O reflexo imediato desse cenário aparece quando foi perguntado às lideranças de tecnologia sobre quais as maiores dificuldades dentro de suas áreas para conduzir a Transformação Digital. “Falta de mão de obra capacitada” (11%) e “dificuldade de comprovar resultados concretos para os acionistas” (10%) foram as respostas mais citadas. Domeneghetti, que é co-autor (com Roberto Meir) do livro Ativos Intangíveis — O Real Valor das Empresas, sabe bastante bem que esse é um problema clássico. “O que define ‘dar resultado’? E o valor da jornada?”, diz, dando como exemplo o caso de Magazine Luiza. “Os resultados de sua estratégia de Transformação Digital ainda são majoritariamente intangíveis, mas o valor de mercado da empresa…” Bem, esse é sólido. Há exatamente cinco anos as ações da rede foram vendidas a R$ 9,10 — chegando a menos de R$ 1 em dezembro de 2015. Fecharam na quarta-feira a R$ 245,81.
PAPEL DO CEO
Dentro do levantamento, que não particulariza as empresas, aparecem cases de excelência e referência. Mas, especialmente nos segmentos mais distantes do usuário final, os CEOs não são os principais impulsionadores da Transformação Digital. As exceções estão em companhias já nascidas com DNA digital, tanto em setores novos como nos tradicionais. “Nos segmentos em efetiva disrupção digital no seu core business e na lógica de sua cadeia, como financeiro, de conectividade, educação e entretenimento, os CEOs deverão assumir o papel de protagonistas desse conceito nos próximos dois anos”, afirma Domeneghetti.

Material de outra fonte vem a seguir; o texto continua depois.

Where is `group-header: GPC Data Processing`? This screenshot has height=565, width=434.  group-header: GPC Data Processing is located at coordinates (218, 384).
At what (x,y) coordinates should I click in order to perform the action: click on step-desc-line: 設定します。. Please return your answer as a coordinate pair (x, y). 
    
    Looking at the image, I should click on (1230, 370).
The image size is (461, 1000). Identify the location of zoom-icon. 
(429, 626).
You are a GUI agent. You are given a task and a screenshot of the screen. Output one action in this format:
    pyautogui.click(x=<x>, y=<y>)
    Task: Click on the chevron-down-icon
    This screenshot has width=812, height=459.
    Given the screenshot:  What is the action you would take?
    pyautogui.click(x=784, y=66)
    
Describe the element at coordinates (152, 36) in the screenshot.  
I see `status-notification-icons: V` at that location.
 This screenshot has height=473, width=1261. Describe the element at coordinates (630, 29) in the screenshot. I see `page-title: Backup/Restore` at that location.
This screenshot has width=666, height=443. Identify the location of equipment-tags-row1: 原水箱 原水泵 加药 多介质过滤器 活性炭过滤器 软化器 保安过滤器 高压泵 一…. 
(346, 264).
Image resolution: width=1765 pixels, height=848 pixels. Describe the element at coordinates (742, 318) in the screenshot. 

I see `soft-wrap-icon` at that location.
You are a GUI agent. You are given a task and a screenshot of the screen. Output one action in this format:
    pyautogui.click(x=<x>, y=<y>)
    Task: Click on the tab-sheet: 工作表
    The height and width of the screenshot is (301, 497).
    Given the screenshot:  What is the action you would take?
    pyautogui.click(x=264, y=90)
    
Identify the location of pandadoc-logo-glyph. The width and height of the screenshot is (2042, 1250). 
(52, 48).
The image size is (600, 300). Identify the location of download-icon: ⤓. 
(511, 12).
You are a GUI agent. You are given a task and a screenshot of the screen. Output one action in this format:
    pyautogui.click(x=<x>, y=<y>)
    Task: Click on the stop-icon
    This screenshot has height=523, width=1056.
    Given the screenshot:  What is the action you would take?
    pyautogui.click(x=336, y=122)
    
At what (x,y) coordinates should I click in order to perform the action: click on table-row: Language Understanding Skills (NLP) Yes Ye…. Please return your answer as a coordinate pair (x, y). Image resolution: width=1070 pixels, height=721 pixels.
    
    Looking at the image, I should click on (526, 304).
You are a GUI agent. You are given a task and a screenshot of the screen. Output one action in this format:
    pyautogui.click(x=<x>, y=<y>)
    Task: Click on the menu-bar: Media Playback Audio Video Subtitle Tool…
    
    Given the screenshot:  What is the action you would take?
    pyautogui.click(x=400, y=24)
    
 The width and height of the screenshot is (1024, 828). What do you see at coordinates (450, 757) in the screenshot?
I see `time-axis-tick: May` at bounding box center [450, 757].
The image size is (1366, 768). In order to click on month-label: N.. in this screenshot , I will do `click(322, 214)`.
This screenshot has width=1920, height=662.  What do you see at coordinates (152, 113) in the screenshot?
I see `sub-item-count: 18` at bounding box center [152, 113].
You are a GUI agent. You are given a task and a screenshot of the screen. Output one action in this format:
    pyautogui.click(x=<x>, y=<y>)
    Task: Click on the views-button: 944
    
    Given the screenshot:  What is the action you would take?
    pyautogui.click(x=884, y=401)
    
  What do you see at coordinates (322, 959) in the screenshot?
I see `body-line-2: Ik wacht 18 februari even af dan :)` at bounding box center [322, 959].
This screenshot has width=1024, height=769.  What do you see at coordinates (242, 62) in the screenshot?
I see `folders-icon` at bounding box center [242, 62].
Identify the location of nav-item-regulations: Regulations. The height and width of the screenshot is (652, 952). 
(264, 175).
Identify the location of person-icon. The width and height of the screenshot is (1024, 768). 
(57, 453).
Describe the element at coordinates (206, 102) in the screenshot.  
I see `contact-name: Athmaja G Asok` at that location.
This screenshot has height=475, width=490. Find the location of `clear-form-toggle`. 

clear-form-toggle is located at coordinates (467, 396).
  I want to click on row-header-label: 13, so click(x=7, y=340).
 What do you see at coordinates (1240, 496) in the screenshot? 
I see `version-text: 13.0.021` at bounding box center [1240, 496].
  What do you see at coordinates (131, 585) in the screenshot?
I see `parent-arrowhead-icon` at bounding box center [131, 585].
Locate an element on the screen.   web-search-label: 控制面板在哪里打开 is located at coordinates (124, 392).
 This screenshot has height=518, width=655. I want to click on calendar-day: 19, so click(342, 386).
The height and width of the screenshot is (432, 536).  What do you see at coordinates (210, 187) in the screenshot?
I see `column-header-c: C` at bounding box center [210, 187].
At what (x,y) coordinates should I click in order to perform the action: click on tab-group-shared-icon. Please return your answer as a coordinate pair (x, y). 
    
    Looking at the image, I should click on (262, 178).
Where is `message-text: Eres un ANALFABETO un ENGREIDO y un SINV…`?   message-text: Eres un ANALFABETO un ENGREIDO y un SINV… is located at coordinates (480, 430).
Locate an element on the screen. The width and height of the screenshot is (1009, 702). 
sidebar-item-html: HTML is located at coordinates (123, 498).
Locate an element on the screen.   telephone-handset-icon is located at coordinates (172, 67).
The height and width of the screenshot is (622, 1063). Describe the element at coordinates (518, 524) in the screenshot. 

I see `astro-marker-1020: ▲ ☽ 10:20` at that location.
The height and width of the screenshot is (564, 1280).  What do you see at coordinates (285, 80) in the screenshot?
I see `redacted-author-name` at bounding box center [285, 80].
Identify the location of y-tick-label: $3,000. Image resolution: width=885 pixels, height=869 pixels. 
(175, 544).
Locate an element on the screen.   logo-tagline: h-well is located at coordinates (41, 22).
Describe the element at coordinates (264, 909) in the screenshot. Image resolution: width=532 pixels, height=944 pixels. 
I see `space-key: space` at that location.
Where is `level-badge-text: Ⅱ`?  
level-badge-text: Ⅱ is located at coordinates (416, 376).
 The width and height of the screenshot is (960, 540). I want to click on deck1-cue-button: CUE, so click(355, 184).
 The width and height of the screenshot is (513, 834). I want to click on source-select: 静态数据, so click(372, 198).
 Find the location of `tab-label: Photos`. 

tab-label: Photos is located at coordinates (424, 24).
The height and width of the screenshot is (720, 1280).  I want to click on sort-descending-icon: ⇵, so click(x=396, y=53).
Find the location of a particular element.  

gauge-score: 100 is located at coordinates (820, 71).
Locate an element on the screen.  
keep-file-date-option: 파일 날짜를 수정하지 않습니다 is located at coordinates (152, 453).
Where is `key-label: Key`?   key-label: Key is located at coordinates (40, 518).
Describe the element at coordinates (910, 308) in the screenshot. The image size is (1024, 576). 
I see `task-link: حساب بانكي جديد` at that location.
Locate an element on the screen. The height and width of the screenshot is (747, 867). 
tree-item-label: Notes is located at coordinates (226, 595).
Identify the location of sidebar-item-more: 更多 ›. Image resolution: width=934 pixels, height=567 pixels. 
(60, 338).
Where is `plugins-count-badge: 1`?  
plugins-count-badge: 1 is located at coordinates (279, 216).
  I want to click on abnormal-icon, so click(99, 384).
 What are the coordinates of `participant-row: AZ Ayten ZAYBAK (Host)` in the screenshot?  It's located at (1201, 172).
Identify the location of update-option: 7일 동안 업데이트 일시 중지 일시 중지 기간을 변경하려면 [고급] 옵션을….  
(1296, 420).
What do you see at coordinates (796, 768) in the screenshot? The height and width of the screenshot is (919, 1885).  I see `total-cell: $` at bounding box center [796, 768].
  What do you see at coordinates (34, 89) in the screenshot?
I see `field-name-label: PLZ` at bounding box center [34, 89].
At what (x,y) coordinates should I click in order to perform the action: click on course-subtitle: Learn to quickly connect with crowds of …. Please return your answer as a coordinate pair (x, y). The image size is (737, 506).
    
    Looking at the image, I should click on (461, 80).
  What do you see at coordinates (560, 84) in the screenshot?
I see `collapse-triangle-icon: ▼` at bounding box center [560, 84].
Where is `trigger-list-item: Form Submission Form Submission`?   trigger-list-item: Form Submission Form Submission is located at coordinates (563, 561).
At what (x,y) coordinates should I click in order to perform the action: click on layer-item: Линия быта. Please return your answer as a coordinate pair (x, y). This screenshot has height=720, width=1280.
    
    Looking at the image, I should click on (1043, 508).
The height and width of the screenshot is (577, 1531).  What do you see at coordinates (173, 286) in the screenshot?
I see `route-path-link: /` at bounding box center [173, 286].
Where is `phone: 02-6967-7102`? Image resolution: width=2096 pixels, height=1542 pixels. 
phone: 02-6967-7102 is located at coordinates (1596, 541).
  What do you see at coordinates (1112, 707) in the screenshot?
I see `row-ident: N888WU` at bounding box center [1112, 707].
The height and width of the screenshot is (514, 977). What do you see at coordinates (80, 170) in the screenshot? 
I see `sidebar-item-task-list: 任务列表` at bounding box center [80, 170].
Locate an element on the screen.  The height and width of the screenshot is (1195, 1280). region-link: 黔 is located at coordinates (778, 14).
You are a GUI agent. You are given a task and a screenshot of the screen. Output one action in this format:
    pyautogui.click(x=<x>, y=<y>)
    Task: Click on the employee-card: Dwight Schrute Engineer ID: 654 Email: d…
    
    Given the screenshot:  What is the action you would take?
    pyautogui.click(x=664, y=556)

Sem que os CEOs façam o papel de impulsionadores da transformação, os próprios heads de tecnologia ficam perdidos. A pesquisa mostra que 35% dos CIOs afirmam que Transformação Digital não tem nenhuma relação direta com inovação, mas um número quase idêntico (28%) diz o oposto e acredita que ela é a base da inovação e uma só acontece com a outra. Domeneghetti afirma que isso dá urgência ao novo papel para os CIOs: definir estratégias entendendo a dinâmica entre clientes, demandas e concorrentes. “As empresas precisam acompanhar a arena competitiva montada com novos atores da economia e a somatória dessas mudanças se concentra no CIO, que deve entender o mercado e a concorrência como os principais valores da sua gestão.” O dados da E-Consulting revelam mais que uma ausência de entendimento sobre Transformação Digital. “Mostram quem deve ser o ator estratégico, a estrela: o cara da TI.”